> [Given problem]
Write out the rows below as a numbered list with blank lines omitted, beginning at the line that contains "Click the compute.acceleratorTypes.get" and stopping after the line that contains "click(188, 196)". Include only those lines, and leave the pictures out.

----- Record set

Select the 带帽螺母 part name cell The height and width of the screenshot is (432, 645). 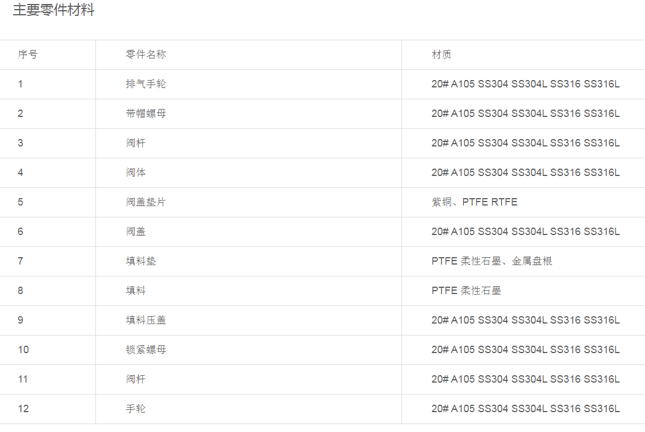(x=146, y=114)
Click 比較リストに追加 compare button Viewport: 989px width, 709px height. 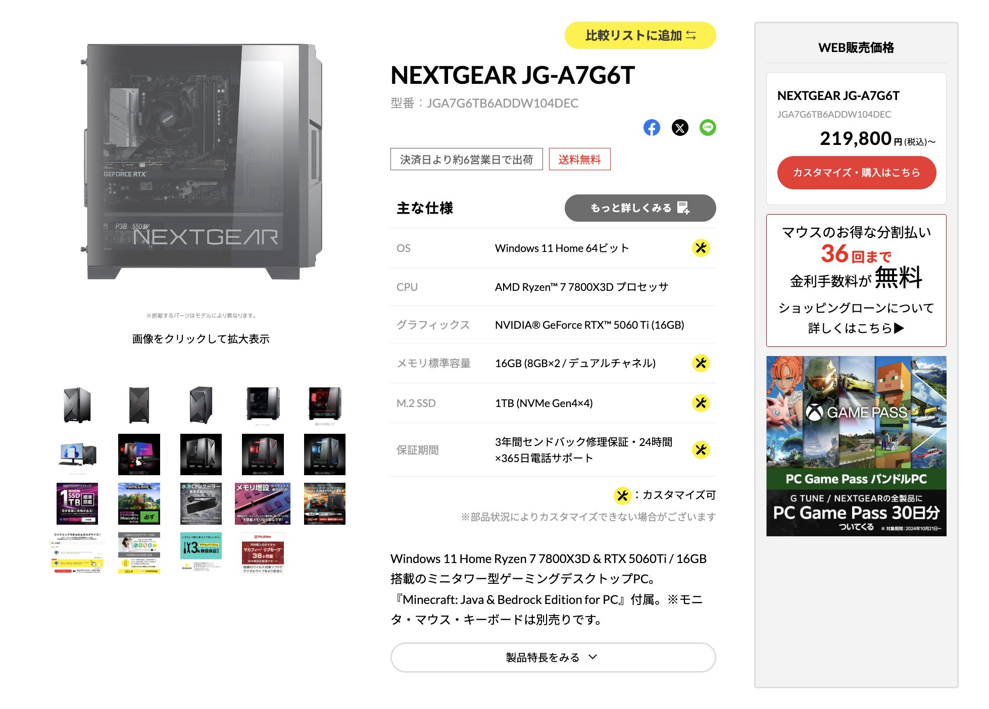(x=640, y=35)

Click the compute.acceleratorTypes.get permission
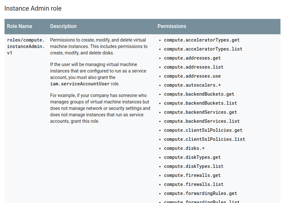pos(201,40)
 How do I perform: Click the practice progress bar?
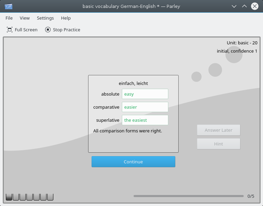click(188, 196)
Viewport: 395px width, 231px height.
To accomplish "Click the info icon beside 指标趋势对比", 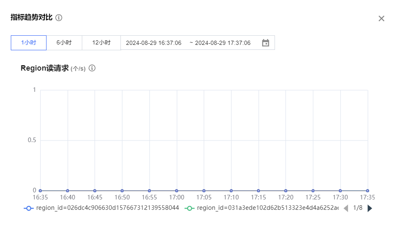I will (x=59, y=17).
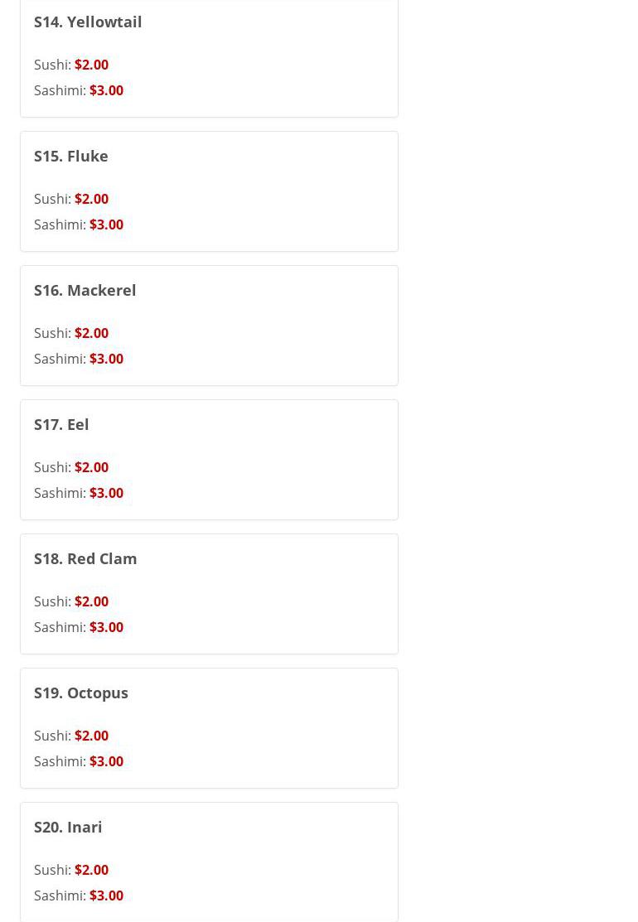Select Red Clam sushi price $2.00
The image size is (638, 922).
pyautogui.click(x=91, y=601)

----------

> [Solution to this problem]
1. Click the compute.acceleratorTypes.get permission
2. pos(201,40)
3.  How do I perform: Click the practice progress bar?
4. click(188, 196)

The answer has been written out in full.